___ Information given

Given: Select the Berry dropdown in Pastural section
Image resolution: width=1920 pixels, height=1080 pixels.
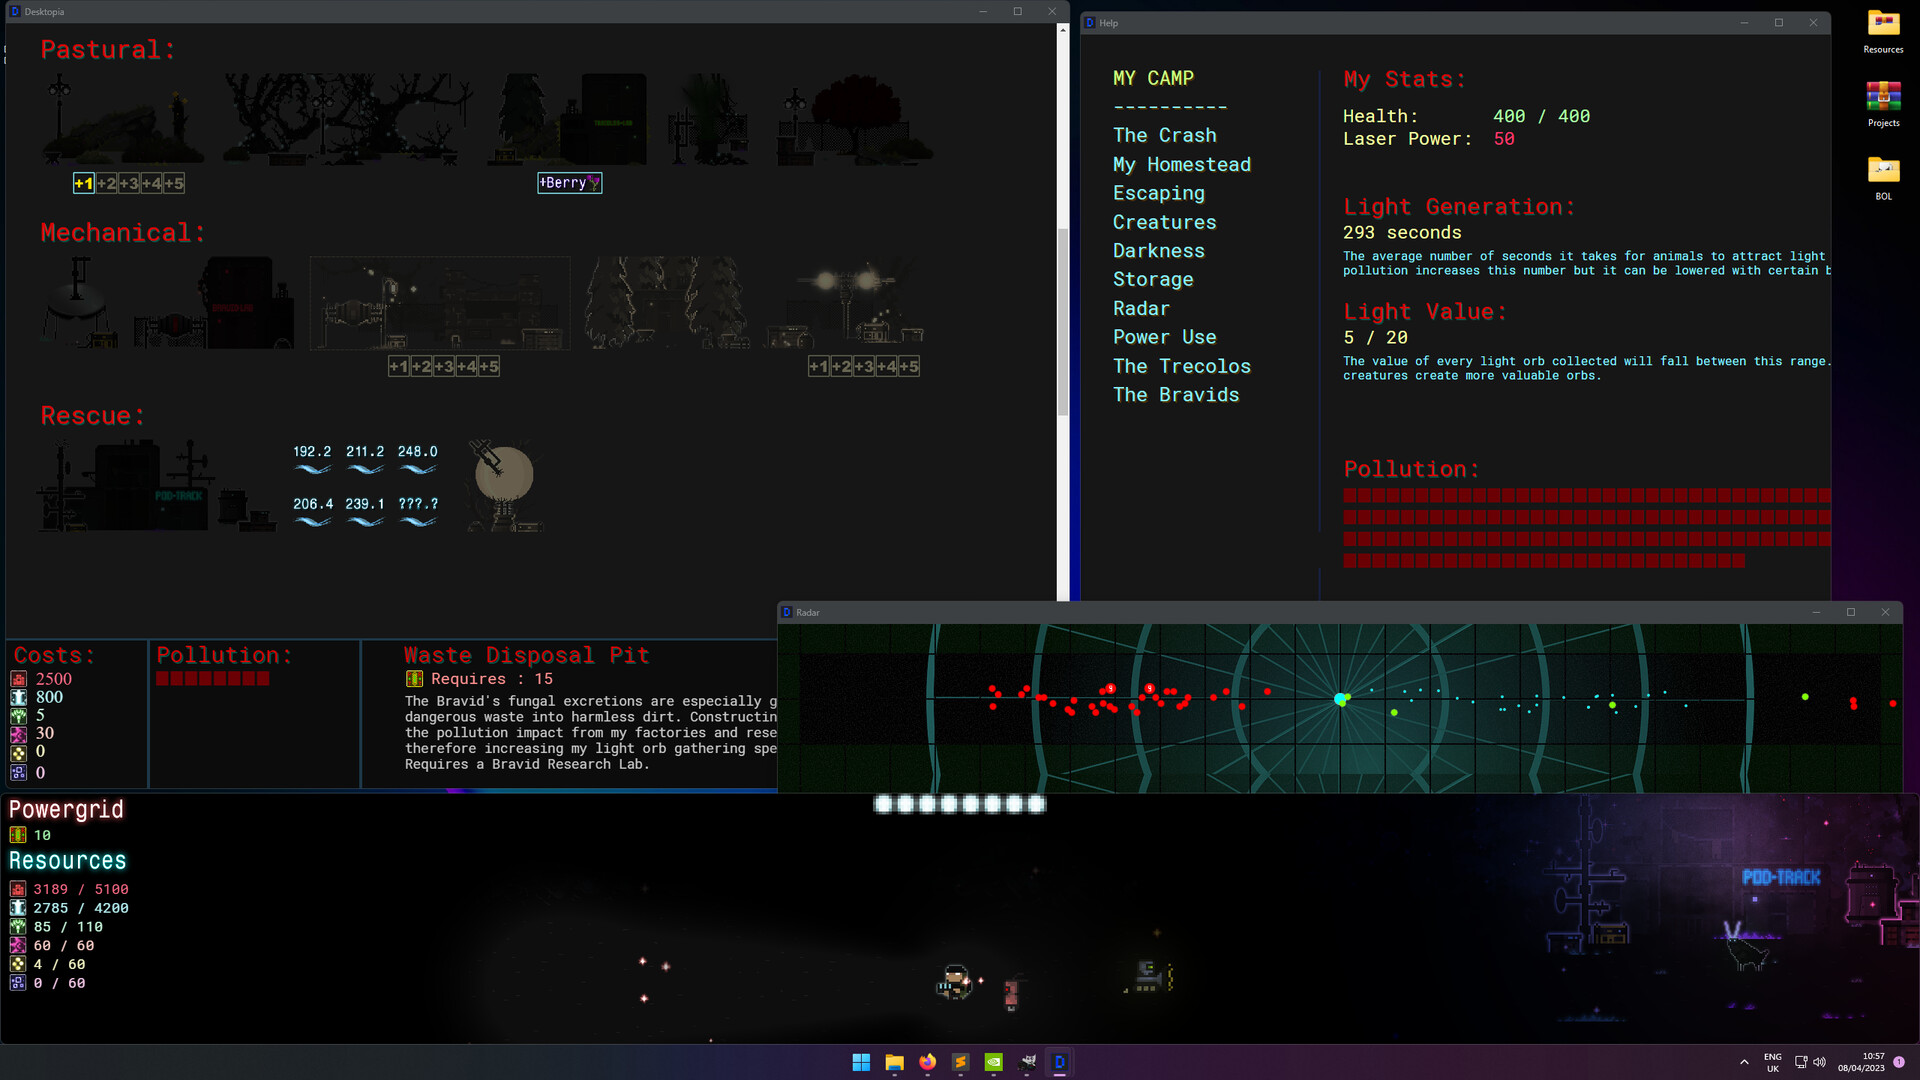Looking at the screenshot, I should tap(570, 182).
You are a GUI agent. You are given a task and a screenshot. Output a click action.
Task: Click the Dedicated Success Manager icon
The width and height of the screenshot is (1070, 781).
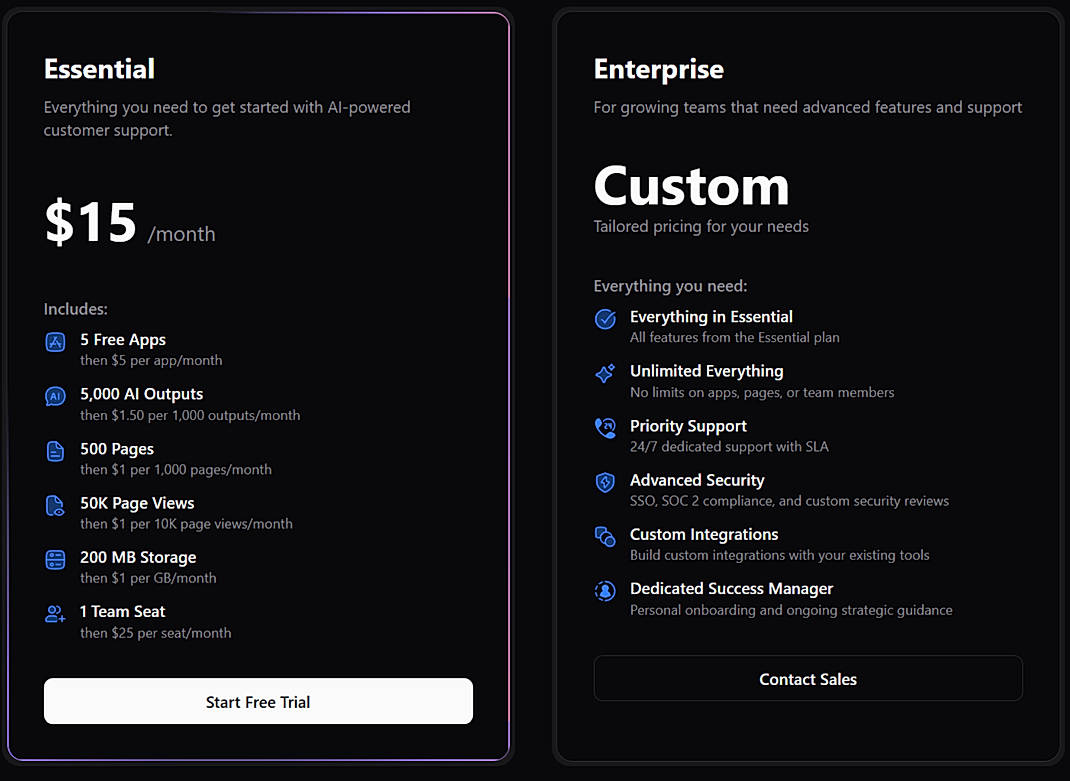tap(604, 590)
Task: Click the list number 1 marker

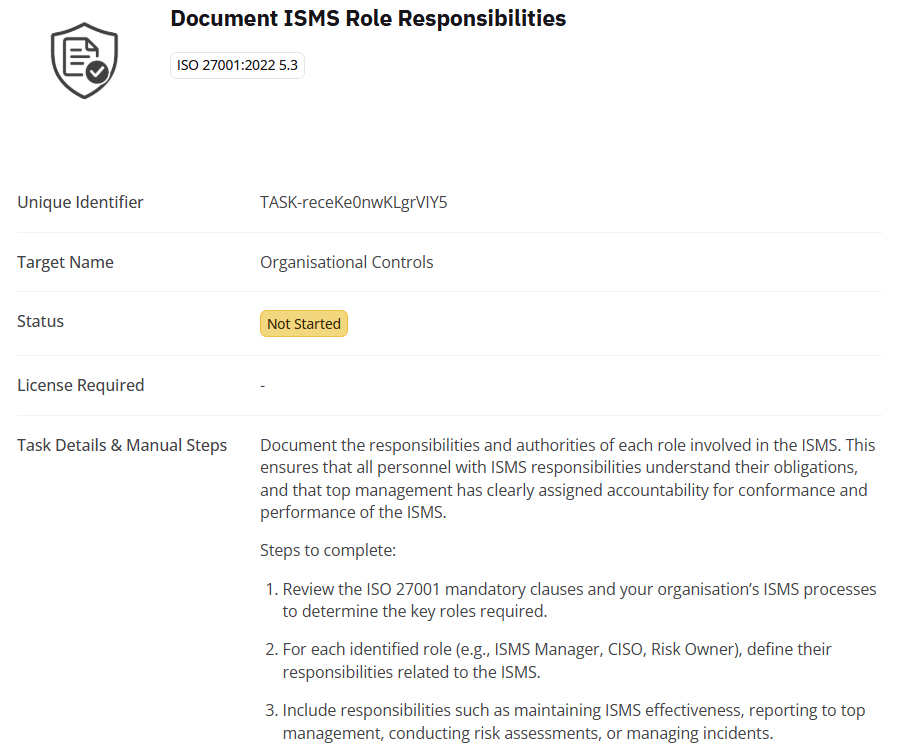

______

■ Problem description
Rewrite the lines from the one containing "You are a GUI" through the end of the records, inclusive, replacing "screenshot" with "screen image" and leaving everything else unchanged. Omit the pictures from your answer.

■ Expected output
You are a GUI agent. You are given a task and a screen image. Output a click action.
Task: Click the Dedicated Success Manager icon
The width and height of the screen image is (1070, 781).
tap(604, 590)
Task: Click the list number 1 marker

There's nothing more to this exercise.